--- Start Text block ---

The m4/3 forum is getting increasingly boring these times.  So let's digress.

So, EU, hope you maintain your hard fought rights to healthcare, quality public education, 6 week vacations (a dream here in the States) intact. And hope you pull through this mess with the EU intact.  After the terrible wars of the past century, not all that far back in the rear view mirror, these times are a test but by no means one of that scale.  And that thus far the EU has been instrumental in promoting peace and democracy during the current strife in the Middle East, this despite no certain results, is I think praiseworthy.

Initially all these "rights" were made possible thanks to the great economic growth post WWII, cheap energy, accessible natural resources, favorable demographics, less health spending, considerable productivity gains, better competitiveness and a number of circumstances not here anymore.

The problem is with "rights", it leads to entitlement, people believing it's a right while tax is a steal. Whereas it's just a supposedly optimal collective management of certain resources and individuals should feel responsible for funding the system and when benefiting from it, and ultimately understanding the system needs sound management and reform when expenses far outgrow resources.

So in many countries we will not be able to maintain these rights, at least the current or recent level of welfare (health expenses, retirement pensions...). We have to adapt. It does not mean tearing down the system.

Resources are not infinite (energy, food, water, material...). The only currently virtually infinite resource is (human) labor and it's not improving.  Hence unemployment and temptation to dismiss increasingly expensive "rights" as finite resources become increasingly looked for and costlier, and deter the expansion of available "labor" by making it less enviable to become "labor", a commodity.

I am sorry if my reasoning is a bit harsh but I am a pragmatic. Just to say the EU social model should not be seen as a truly viable example.

Based on your description I believe you are experiencing something similar in the US. The energy crisis made you envision the end of your social model based on equal opportunity and the hope of a brighter future for lower classes as long as they worked hard. You may have found new sources of energy, you still lack water. Still a big question mark for the future.

--- End Text block ---
--- Start Extracted information ---

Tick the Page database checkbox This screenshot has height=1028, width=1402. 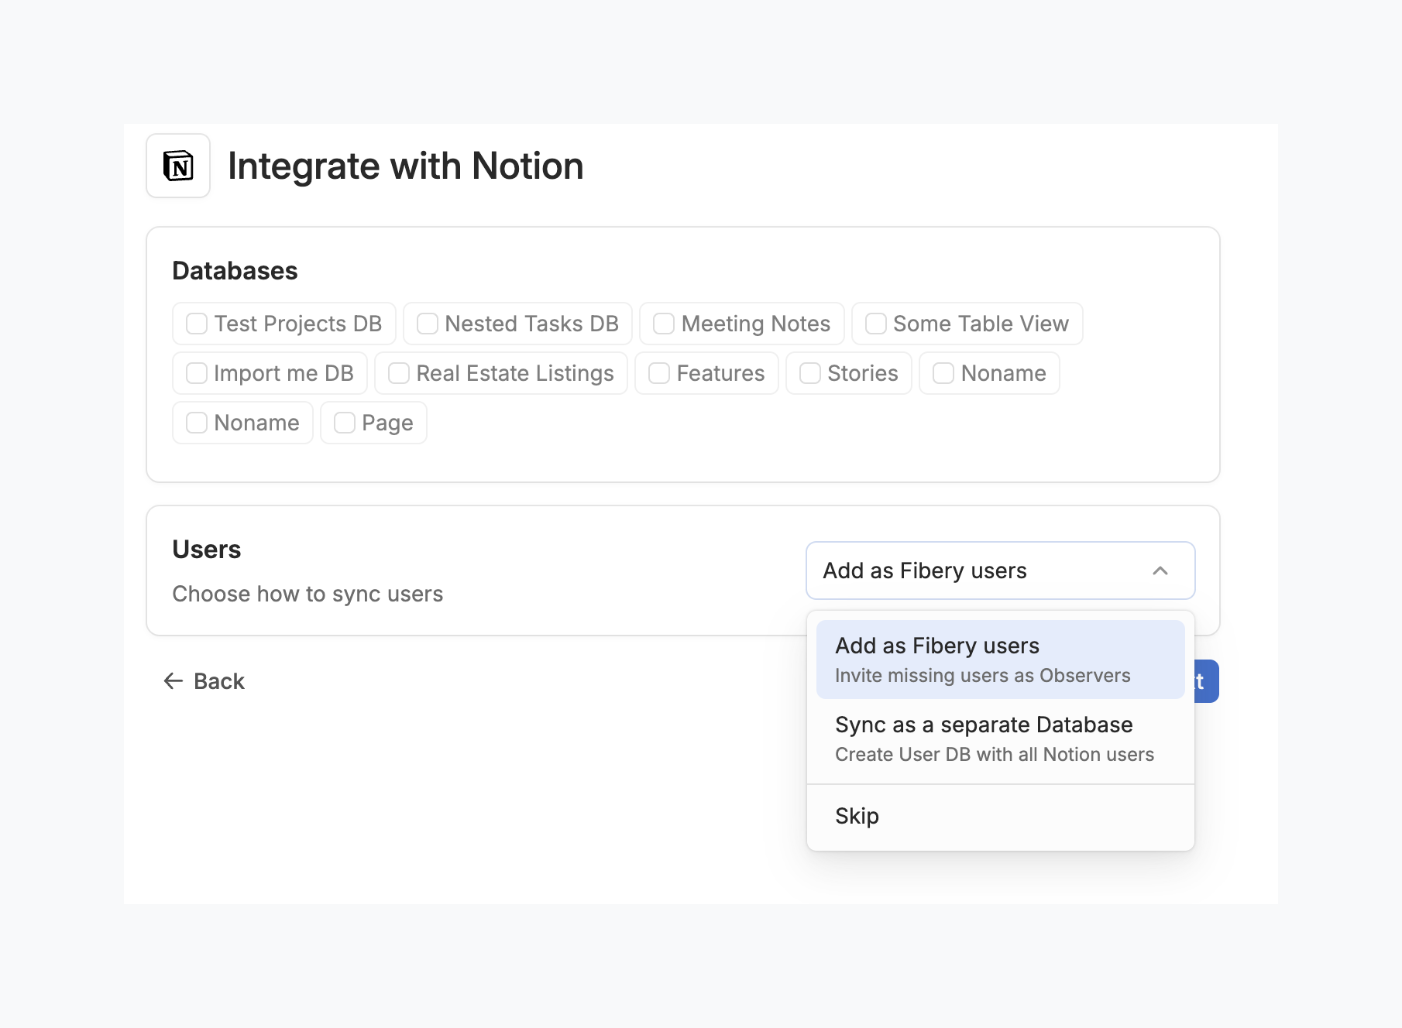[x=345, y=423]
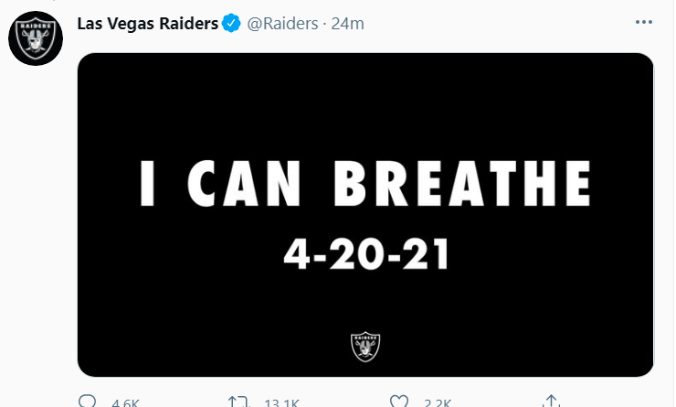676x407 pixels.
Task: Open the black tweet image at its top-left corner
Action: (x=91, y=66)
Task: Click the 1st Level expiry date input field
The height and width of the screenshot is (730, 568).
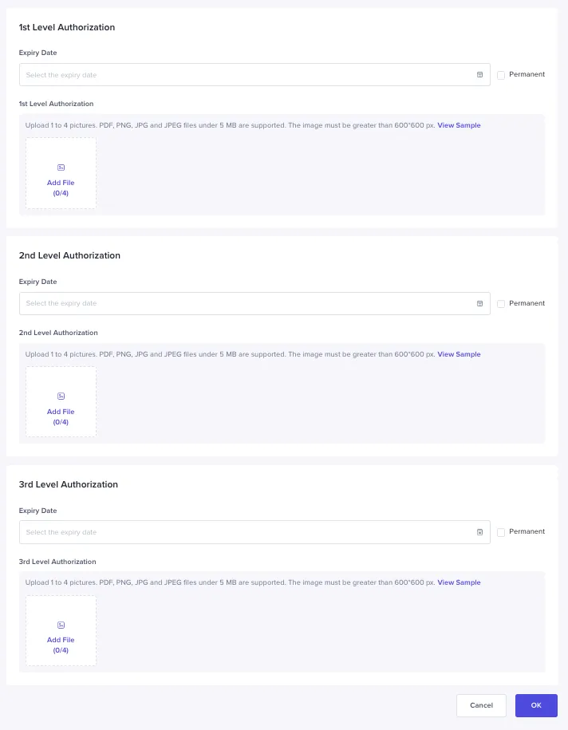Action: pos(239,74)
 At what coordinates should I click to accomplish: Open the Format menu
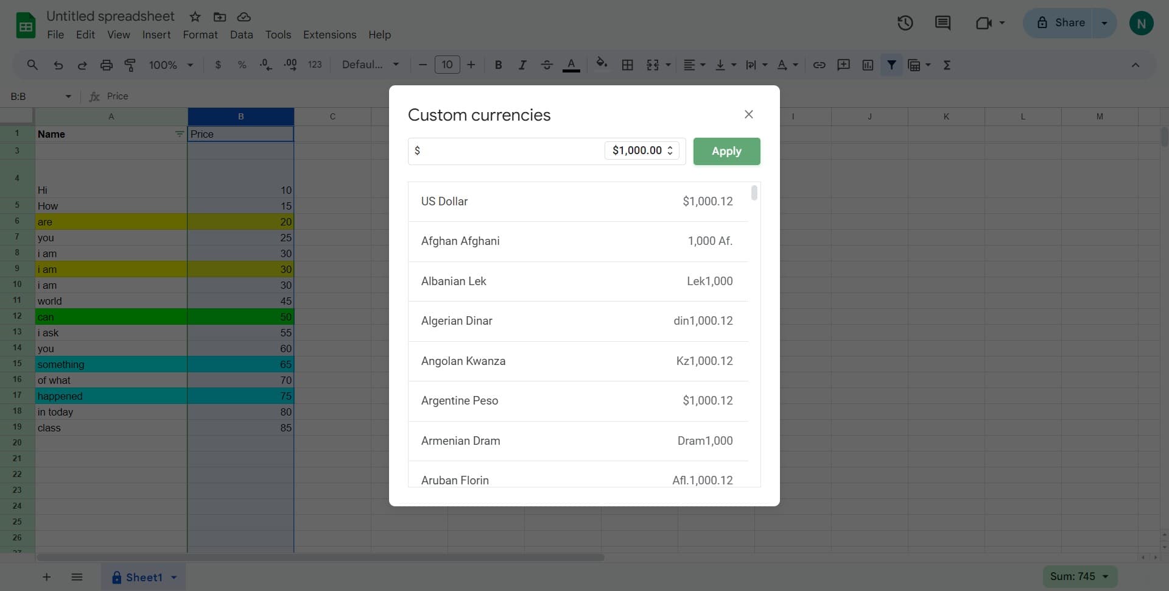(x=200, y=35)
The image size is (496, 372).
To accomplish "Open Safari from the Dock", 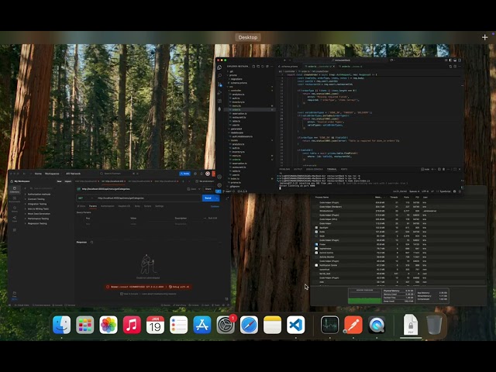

--- End Extracted information ---

Could you copy, word for word, everything in the forum post about the EU social model from "Initially all these" down to "down the system."?

Initially all these "rights" were made possible thanks to the great economic growth post WWII, cheap energy, accessible natural resources, favorable demographics, less health spending, considerable productivity gains, better competitiveness and a number of circumstances not here anymore.

The problem is with "rights", it leads to entitlement, people believing it's a right while tax is a steal. Whereas it's just a supposedly optimal collective management of certain resources and individuals should feel responsible for funding the system and when benefiting from it, and ultimately understanding the system needs sound management and reform when expenses far outgrow resources.

So in many countries we will not be able to maintain these rights, at least the current or recent level of welfare (health expenses, retirement pensions...). We have to adapt. It does not mean tearing down the system.